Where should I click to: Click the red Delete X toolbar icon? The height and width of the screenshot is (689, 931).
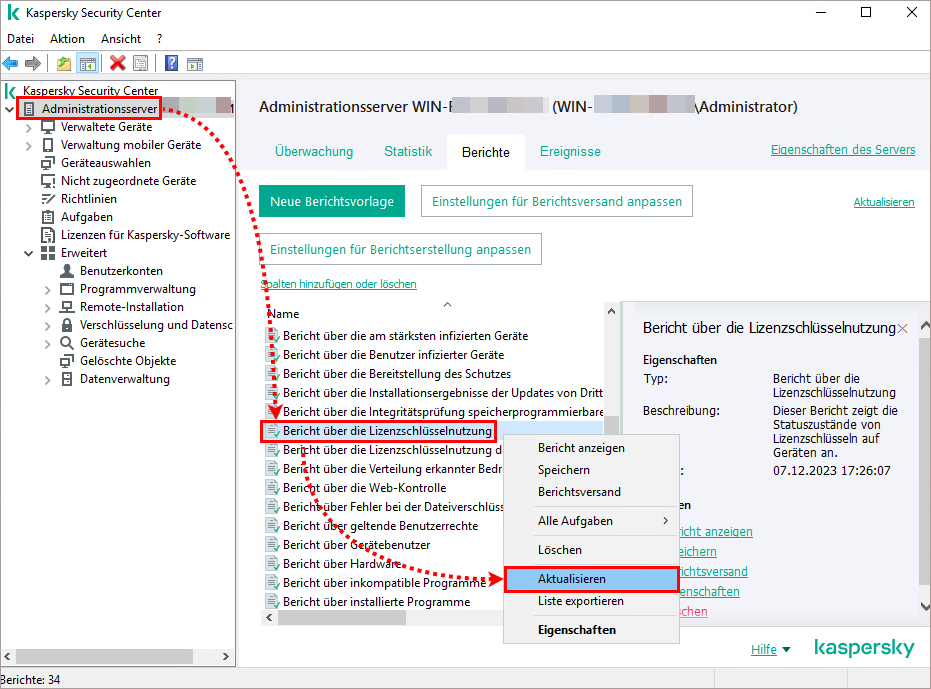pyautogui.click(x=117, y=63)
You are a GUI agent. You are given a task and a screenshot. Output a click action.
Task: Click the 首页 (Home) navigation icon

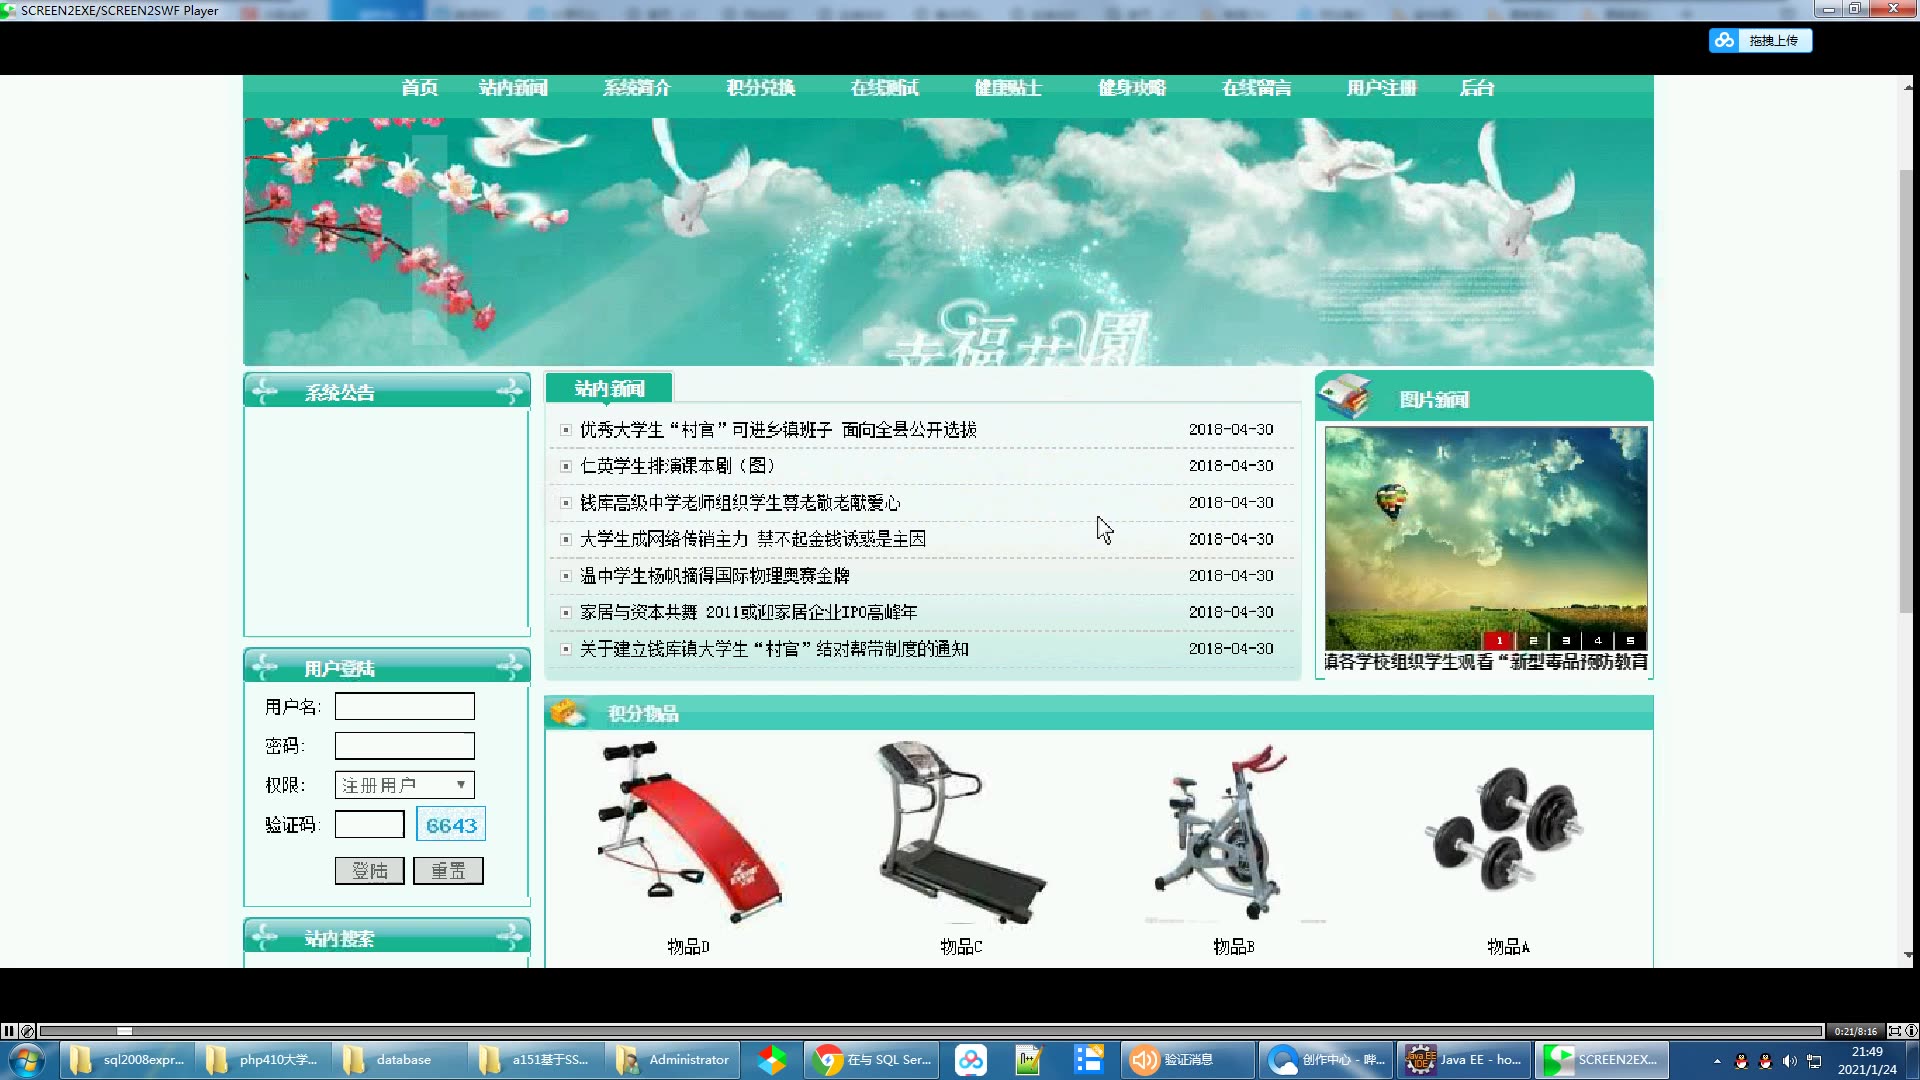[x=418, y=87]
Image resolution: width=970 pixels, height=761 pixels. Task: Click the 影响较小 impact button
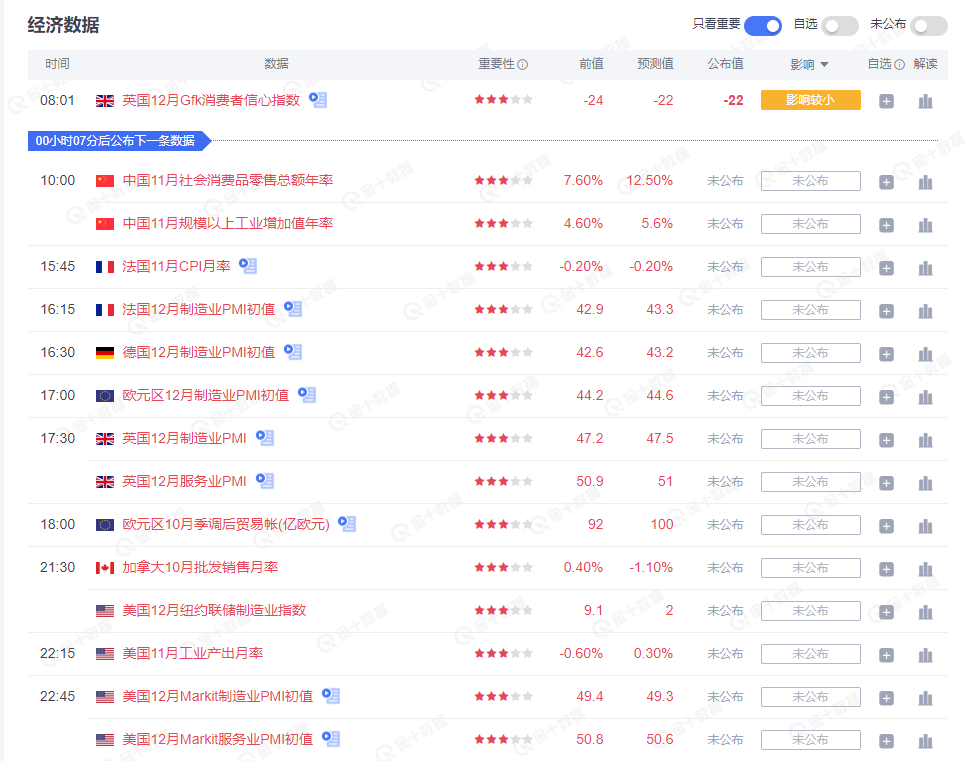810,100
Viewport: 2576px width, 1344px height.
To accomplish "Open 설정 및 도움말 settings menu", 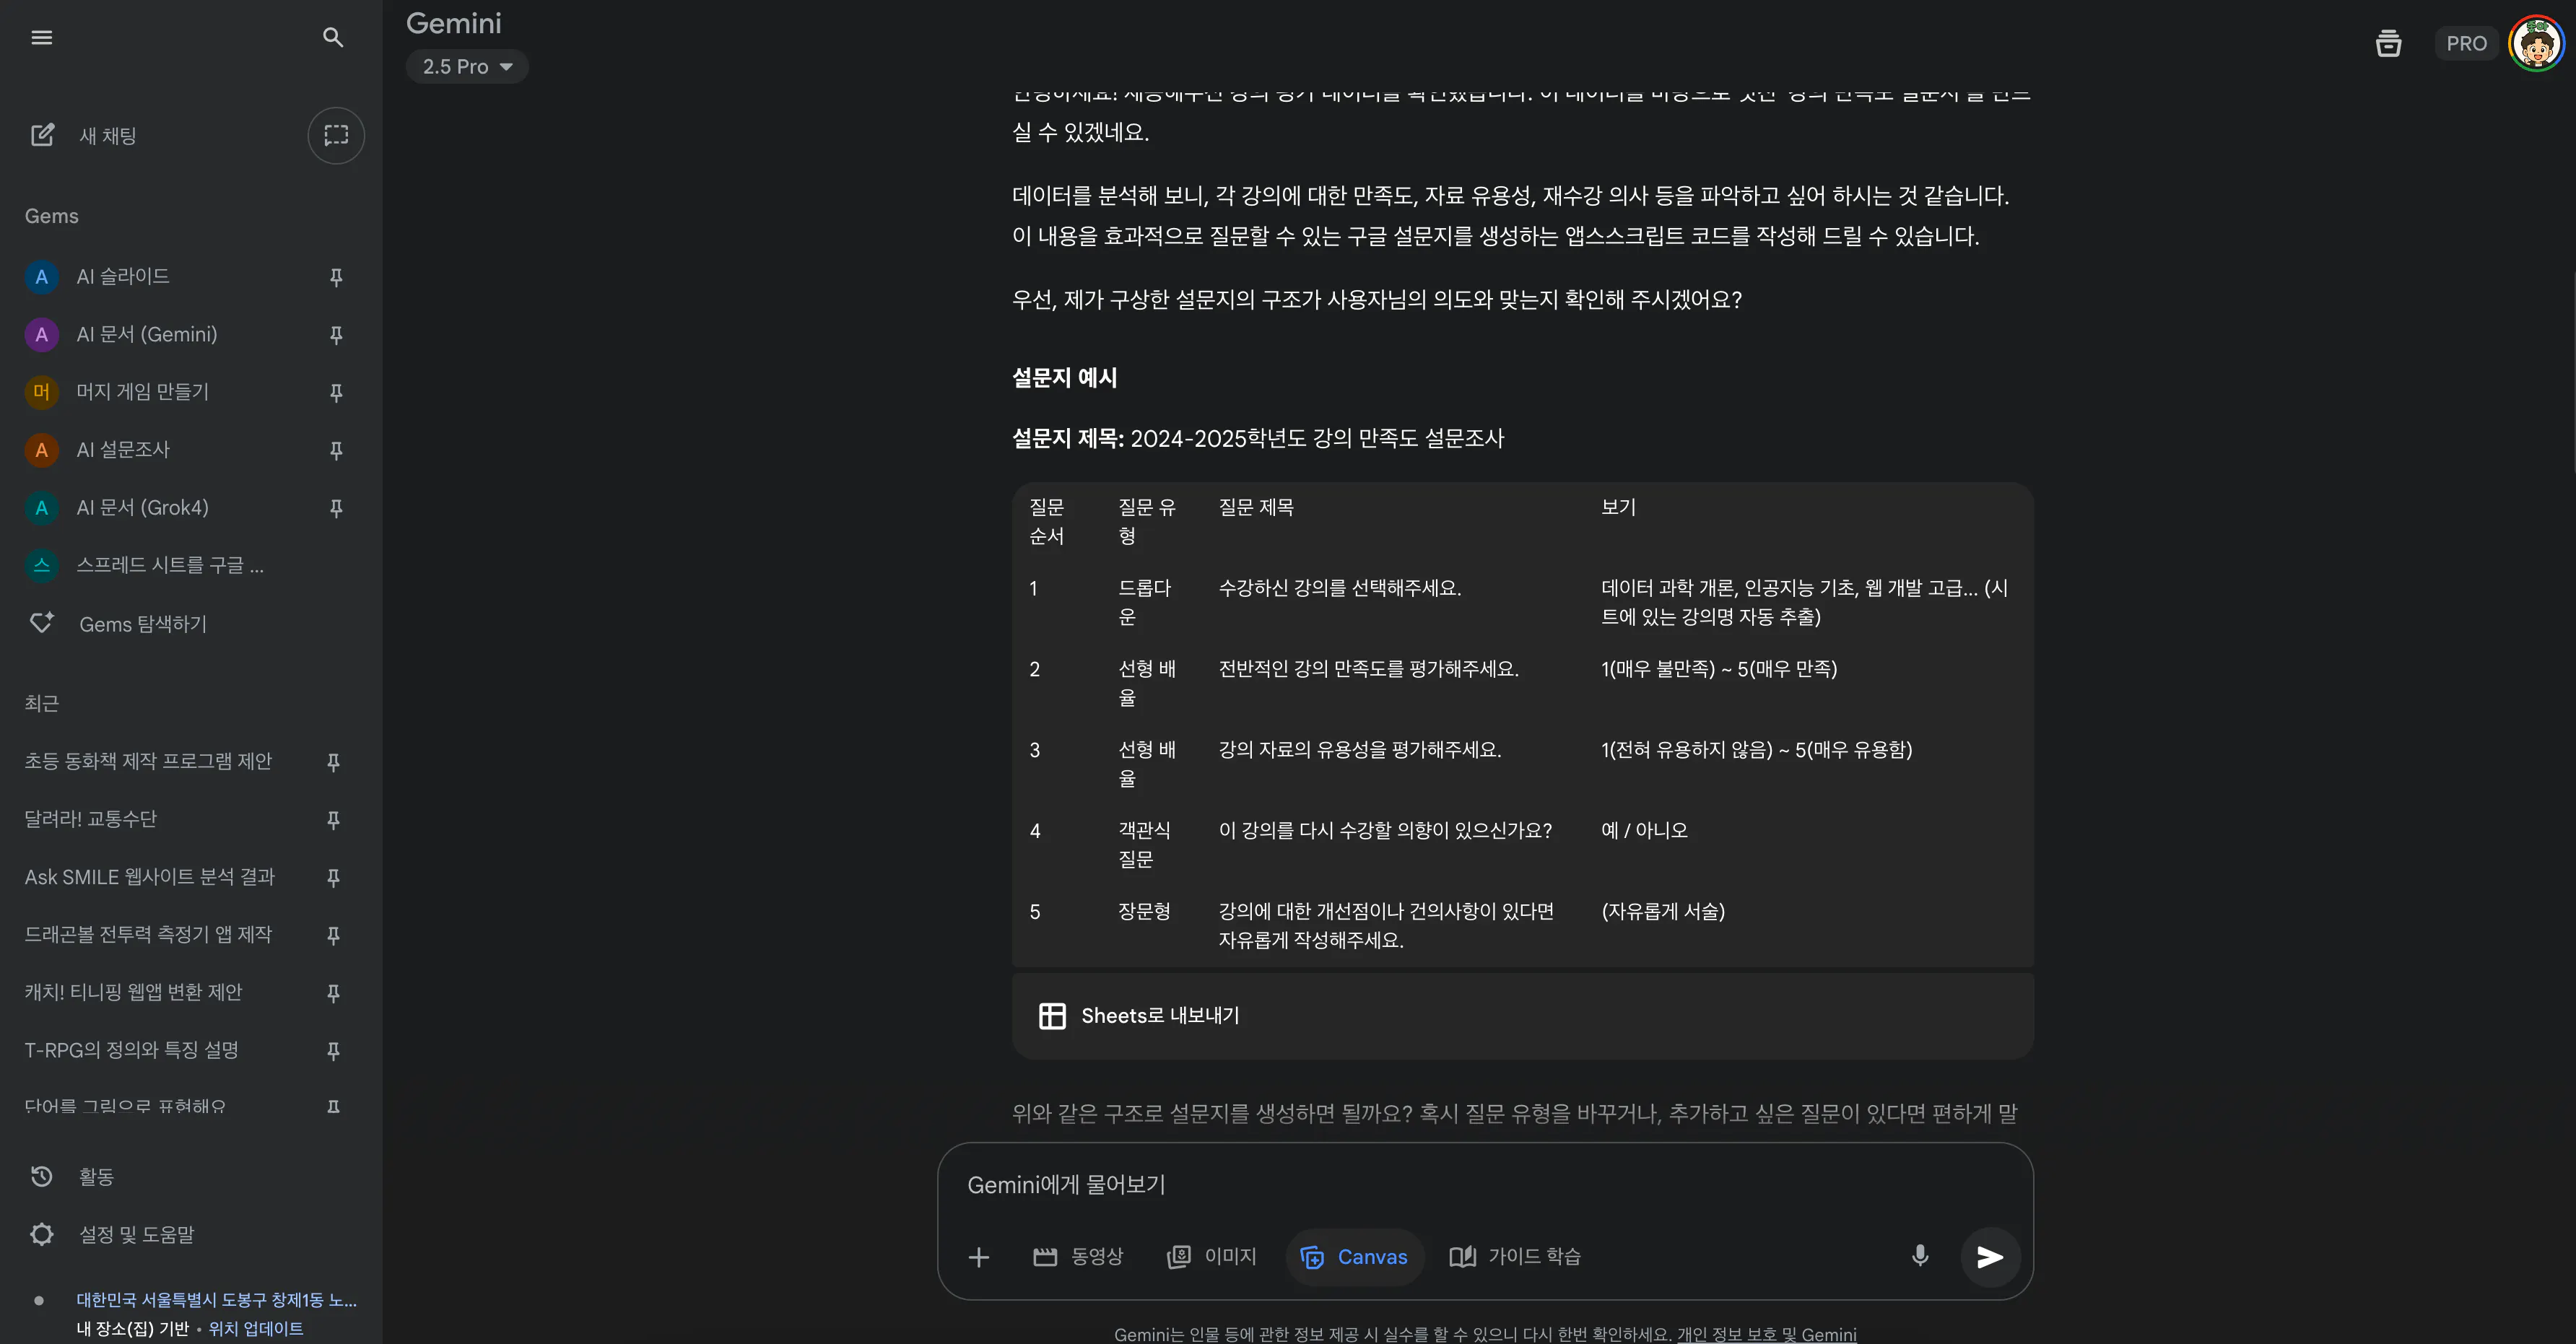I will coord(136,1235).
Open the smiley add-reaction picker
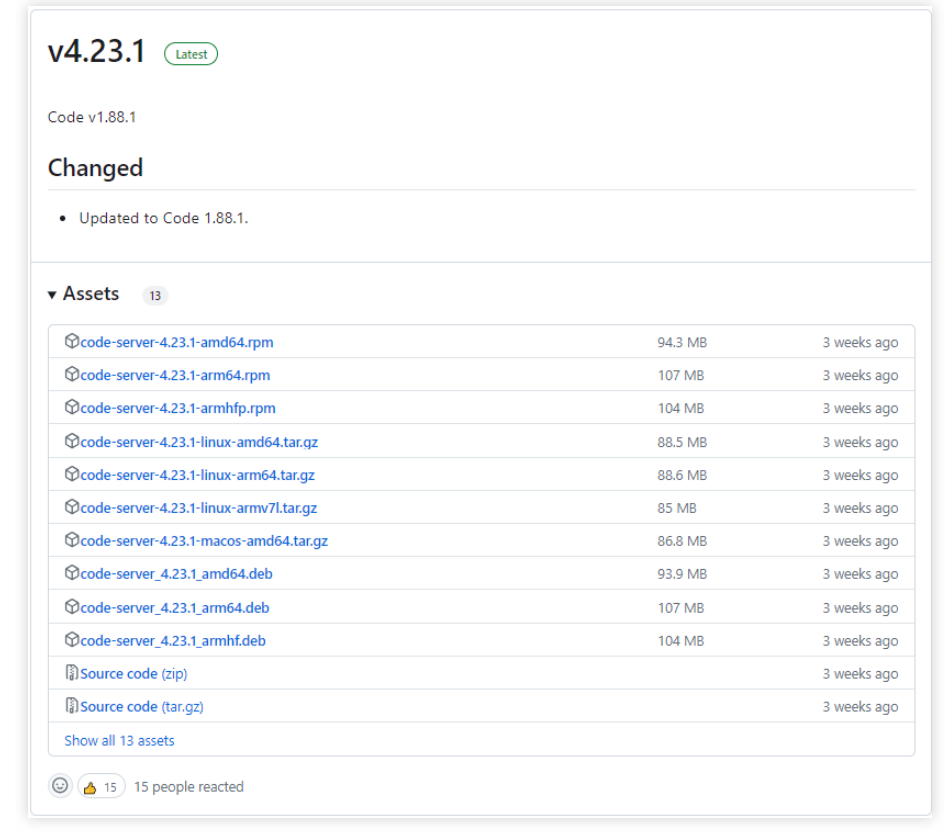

■ **To do**: Identify every line in the entries above that contains the string "width". Case counts.

■ **Finished task**:
Where should I click to: Click the red Delete X toolbar icon? The height and width of the screenshot is (689, 931).
Image resolution: width=970 pixels, height=761 pixels. Task: Click the 影响较小 impact button
Viewport: 2576px width, 1344px height.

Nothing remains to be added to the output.